[WORK ITEM]: Of the records that follow, copy only the lines from the line containing "The height and width of the screenshot is (1155, 1080)." to the line containing "Given: Select the 'Eric Levitz' display name", both included, exactly as written.

-------- THE INPUT

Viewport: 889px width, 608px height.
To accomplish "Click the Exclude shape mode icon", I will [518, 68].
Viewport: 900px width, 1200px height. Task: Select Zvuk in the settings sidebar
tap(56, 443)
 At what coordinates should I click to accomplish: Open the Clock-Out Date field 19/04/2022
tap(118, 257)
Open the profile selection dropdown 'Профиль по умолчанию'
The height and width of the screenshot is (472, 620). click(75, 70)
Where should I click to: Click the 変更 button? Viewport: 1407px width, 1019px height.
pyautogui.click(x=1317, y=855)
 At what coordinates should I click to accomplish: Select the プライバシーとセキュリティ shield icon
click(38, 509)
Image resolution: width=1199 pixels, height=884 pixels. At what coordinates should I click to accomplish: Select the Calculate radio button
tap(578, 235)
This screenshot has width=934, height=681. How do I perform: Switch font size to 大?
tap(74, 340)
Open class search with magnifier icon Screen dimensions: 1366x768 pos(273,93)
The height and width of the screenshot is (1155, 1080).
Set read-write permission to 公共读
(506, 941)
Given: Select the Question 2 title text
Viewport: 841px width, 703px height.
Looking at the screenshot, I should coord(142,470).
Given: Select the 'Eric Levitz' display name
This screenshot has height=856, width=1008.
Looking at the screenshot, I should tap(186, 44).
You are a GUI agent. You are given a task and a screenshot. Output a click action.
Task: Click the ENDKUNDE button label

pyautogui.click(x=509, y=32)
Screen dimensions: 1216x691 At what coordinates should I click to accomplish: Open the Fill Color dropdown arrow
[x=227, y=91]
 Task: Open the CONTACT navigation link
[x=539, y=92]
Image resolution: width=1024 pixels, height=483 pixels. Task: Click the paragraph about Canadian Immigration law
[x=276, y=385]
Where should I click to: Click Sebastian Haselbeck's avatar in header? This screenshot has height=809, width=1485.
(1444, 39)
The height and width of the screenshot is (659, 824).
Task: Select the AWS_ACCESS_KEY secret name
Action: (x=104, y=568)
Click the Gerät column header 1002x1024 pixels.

----------------

[OUTPUT OF THE EXERCISE]:
The height and width of the screenshot is (1155, 1080).
Set read-write permission to 公共读
(506, 941)
Given: Select the Question 2 title text
Viewport: 841px width, 703px height.
Looking at the screenshot, I should coord(142,470).
Given: Select the 'Eric Levitz' display name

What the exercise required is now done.